Ransomware 2.0 refers to the hacker shift from locking data to stealing data and holding it for ransom. “2020 was the most productive year for ransomware families who moved from hostaging data to exfiltrating data, coupled with blackmailing,” said Kaspersky Lead Malware Analyst Alexey Shulmin.
He added, “In APAC, we noticed an interesting re-emergence of two highly-active groups, REvil and JSWorm. Both resurfaced as the pandemic raged in the region last year and we see no signs of them stopping anytime soon.”

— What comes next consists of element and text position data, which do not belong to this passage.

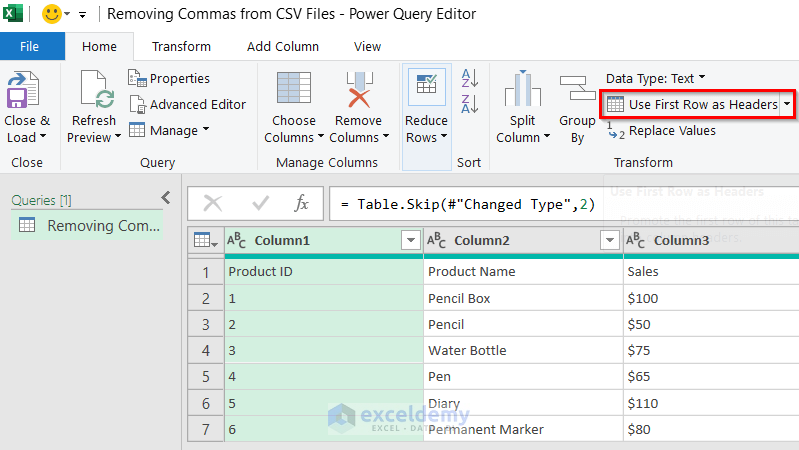This screenshot has height=450, width=799.
Task: Click the Remove Columns icon
Action: [x=357, y=90]

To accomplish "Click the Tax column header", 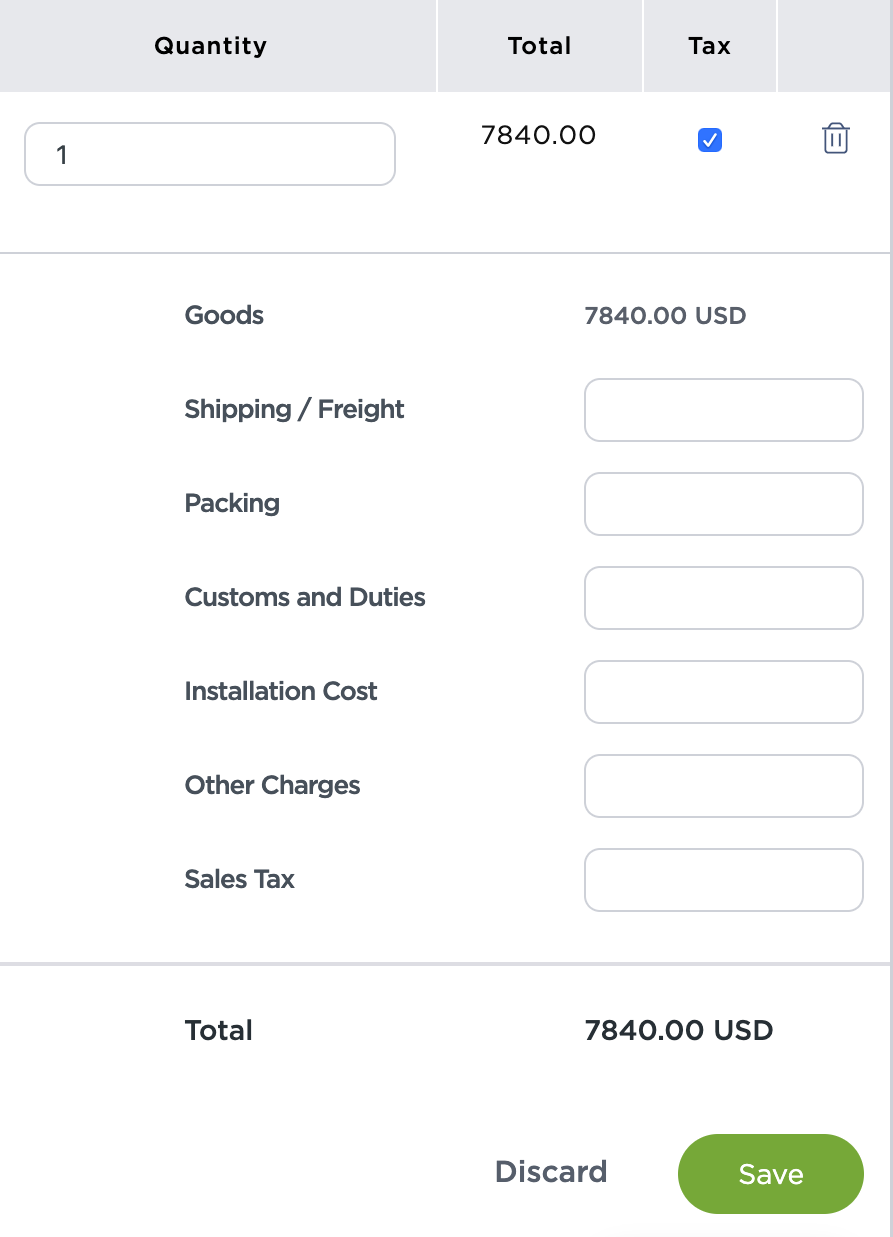I will click(709, 46).
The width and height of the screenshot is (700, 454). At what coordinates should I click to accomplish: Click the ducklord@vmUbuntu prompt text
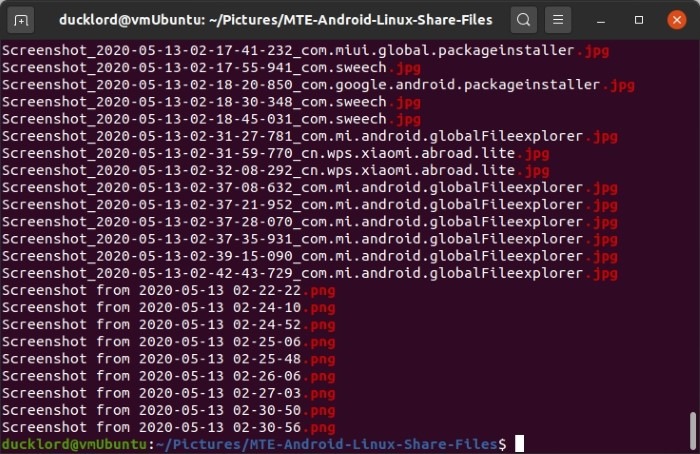74,443
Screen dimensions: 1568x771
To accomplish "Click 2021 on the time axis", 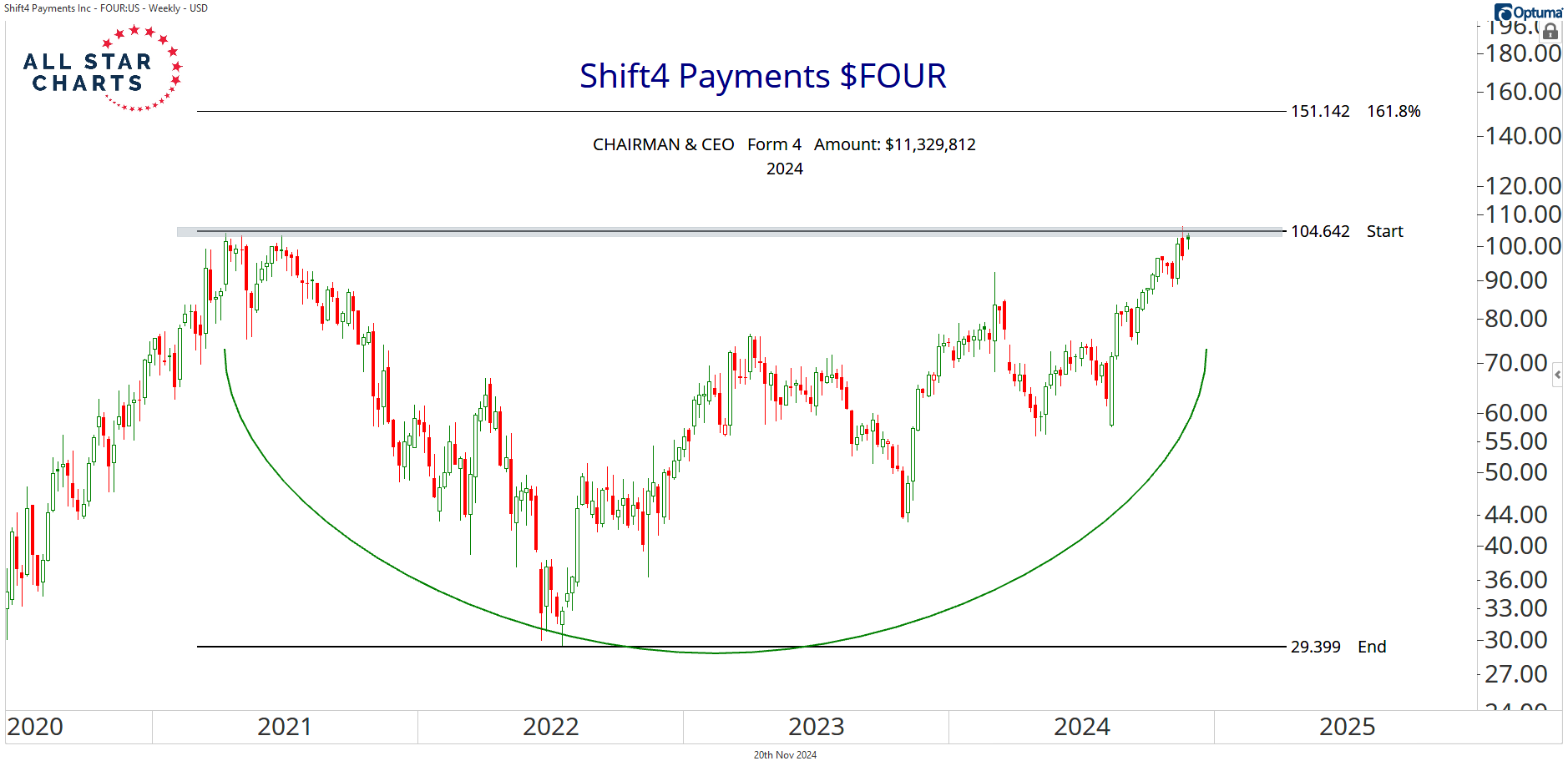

REvil, in particular, has achieved quite a bit of infamy in the last few months. The hacker group reportedly claimed they breached Acer and demanded from the company the largest known ransom ever of US$50 million (~RM205.6 million). Separately, it was reported that REvil ransomware can apparently change Windows passwords and then automate a system’s file encryption via Safe Mode.
Kaspersky noted that, back in 2019, REvil hackers mostly targeted victims in the Asia Pacific – particularly in Taiwan, Hong Kong, and South Korea. Last year, however, the cybersecurity firm detected the group’s presence in almost all countries and territories.
According to Kaspersky, the biggest chunk of REvil’s industrial targets falls under the Engineering and Manufacturing category (30%) followed by Finance (14%) and Professional and Consumer Services (9%).